Private credit faces mounting stress as Moody's downgrades KKR fund to junk
FSK's 5.5% non-accrual rate and Blackstone's record $1.7B withdrawals raise sector-wide concerns
Moody's Investors Service delivered a stark warning to the $2 trillion private credit market this week, downgrading FS KKR Capital Corp to junk status as rising loan defaults and investor withdrawals signal intensifying stress across the sector.
The rating agency cut FS KKR from Baa3 to Ba1, one level into speculative grade, citing "ongoing asset quality challenges" that have eroded profitability and portfolio value. The fund's non-accrual rate — the percentage of loans where borrowers have stopped making payments — reached 5.5% of total investments by December 31, 2025, compared with a 0.4% median for comparable funds.

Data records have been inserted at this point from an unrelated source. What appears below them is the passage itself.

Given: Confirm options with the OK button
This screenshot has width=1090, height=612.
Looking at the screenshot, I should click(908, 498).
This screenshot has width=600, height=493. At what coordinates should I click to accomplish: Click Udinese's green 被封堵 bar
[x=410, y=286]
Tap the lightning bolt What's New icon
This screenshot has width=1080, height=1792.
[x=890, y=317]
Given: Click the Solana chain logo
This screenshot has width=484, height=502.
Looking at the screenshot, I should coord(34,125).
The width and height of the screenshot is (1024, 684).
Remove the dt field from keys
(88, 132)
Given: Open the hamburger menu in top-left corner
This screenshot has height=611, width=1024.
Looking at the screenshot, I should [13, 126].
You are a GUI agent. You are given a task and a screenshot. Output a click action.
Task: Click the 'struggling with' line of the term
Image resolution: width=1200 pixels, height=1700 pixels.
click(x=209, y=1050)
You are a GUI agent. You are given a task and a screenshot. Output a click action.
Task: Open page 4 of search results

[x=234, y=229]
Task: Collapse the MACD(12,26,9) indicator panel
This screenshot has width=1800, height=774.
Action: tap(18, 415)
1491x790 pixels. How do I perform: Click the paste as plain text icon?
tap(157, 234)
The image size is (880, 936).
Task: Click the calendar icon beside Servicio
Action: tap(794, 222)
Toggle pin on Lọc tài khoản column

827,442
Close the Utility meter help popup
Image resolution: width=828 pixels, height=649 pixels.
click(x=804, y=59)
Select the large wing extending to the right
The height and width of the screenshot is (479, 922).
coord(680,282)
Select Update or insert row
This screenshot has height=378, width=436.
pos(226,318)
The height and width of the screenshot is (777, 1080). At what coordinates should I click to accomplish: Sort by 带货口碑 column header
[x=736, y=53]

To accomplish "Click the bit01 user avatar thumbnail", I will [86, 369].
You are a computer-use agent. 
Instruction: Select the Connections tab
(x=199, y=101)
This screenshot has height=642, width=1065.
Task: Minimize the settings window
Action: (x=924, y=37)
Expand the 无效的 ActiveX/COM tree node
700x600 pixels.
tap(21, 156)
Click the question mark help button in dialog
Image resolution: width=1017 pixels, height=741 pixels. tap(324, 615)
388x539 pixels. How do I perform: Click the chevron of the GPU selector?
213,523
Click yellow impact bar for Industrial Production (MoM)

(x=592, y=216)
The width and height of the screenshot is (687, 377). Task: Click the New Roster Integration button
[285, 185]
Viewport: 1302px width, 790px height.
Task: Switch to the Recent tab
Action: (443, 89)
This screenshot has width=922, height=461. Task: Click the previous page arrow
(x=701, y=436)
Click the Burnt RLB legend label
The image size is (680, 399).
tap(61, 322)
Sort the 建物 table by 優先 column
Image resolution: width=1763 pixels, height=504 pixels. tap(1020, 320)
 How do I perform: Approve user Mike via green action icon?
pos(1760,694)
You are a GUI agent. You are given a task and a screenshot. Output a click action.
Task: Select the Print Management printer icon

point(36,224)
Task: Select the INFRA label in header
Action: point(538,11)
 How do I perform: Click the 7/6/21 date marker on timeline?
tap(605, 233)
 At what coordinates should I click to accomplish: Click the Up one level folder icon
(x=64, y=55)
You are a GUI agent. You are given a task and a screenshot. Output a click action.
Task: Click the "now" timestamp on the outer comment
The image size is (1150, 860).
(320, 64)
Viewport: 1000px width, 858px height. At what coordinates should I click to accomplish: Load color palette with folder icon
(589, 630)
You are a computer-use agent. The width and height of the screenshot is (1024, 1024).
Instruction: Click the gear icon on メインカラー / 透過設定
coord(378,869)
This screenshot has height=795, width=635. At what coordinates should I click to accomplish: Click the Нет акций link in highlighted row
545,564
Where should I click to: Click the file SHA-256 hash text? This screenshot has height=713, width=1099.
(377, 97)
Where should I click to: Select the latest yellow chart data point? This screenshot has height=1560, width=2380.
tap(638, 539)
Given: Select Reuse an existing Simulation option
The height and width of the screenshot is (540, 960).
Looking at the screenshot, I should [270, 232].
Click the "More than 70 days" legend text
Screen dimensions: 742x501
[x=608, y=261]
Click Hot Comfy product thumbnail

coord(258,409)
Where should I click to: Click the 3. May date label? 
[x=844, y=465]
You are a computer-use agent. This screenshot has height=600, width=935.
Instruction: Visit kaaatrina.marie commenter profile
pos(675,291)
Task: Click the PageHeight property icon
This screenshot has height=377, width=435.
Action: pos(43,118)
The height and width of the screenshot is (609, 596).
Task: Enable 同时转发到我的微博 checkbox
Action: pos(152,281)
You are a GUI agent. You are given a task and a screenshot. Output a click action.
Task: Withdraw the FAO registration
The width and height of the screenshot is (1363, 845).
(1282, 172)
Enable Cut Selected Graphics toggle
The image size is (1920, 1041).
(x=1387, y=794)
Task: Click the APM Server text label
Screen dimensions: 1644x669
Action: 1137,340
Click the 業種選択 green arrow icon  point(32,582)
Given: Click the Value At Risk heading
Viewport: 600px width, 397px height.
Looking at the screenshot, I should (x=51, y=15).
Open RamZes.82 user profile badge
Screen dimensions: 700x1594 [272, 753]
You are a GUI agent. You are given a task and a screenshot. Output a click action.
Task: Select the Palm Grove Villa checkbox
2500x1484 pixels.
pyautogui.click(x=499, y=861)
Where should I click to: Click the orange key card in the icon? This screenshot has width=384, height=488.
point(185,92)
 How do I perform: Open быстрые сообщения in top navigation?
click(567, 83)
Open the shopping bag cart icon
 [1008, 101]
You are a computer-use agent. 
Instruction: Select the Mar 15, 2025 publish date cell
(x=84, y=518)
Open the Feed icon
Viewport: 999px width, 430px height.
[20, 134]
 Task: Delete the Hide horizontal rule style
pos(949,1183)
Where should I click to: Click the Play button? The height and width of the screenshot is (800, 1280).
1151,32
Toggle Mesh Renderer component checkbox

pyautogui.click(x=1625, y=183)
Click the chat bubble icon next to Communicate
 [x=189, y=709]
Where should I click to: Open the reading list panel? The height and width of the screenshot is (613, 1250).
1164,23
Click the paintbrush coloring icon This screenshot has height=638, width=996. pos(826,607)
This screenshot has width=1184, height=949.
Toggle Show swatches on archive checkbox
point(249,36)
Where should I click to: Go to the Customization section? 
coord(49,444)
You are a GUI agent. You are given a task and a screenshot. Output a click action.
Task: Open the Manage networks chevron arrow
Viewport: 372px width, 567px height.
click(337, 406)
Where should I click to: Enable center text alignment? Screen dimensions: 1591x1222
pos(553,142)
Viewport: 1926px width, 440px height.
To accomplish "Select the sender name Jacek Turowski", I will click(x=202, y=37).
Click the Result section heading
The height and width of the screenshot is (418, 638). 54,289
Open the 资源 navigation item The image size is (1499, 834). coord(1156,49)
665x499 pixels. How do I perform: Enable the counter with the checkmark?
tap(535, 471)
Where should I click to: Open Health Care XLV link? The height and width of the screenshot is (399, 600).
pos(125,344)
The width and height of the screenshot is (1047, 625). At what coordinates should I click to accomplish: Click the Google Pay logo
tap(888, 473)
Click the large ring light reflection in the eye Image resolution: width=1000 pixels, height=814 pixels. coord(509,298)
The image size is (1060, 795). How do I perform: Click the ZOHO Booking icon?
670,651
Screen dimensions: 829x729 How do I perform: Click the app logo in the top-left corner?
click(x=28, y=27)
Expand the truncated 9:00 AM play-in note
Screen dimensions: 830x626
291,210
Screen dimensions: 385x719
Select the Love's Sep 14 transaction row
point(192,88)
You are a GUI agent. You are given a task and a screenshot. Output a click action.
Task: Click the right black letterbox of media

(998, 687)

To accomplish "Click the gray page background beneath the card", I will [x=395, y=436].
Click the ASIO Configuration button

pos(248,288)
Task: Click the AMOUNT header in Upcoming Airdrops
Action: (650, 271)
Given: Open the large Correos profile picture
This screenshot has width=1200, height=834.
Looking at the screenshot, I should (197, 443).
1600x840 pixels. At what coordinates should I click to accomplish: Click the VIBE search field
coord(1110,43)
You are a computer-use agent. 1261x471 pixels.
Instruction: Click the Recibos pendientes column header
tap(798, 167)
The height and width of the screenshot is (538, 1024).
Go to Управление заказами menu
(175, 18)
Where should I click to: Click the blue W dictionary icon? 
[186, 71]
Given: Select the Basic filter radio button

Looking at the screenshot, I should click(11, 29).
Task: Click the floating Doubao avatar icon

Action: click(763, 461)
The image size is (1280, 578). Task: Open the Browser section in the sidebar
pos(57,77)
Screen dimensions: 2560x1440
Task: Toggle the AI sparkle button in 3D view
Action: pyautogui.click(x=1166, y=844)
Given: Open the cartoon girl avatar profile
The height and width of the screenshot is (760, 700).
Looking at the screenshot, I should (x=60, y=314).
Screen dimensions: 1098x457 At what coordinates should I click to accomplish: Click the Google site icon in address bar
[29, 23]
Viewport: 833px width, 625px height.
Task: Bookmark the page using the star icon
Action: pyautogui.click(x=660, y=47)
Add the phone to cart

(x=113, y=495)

The downgrade marks a rare blow for a sector that has enjoyed explosive growth over the past decade, attracting more than $2 trillion in assets from investors seeking higher yields in a low-rate environment. But cracks are now appearing as default rates climb and liquidity strains emerge.
Blackstone's flagship private credit fund, BCRED, experienced its largest quarterly outflow on record, with investors seeking to withdraw $1.7 billion in the first quarter of 2026. Redemption requests hit 7.9% of the fund's shares, well above the standard 5% quarterly limit. Blackstone responded by increasing its repurchase offer to 7% and investing $400 million of its own capital to cover the remaining 0.9% of withdrawal demands.
The firm maintained that the move reflected its tender offer structure rather than liquidity constraints, noting BCRED held more than $8 billion in available liquidity at year-end and attracted nearly $2 billion in new subscriptions during the quarter. Yet the scramble to meet redemption demands underscores growing investor anxiety.
Competitors including Apollo Global Management and Blue Owl Capital have also imposed restrictions on investor withdrawals in recent weeks, according to industry reports. FS KKR's shares have fallen more than 50% over the past year and currently trade at $10.38, a steep discount to peers like Ares Capital Corporation, which has a market capitalization of $12.9 billion compared to FS KKR's $2.8 billion.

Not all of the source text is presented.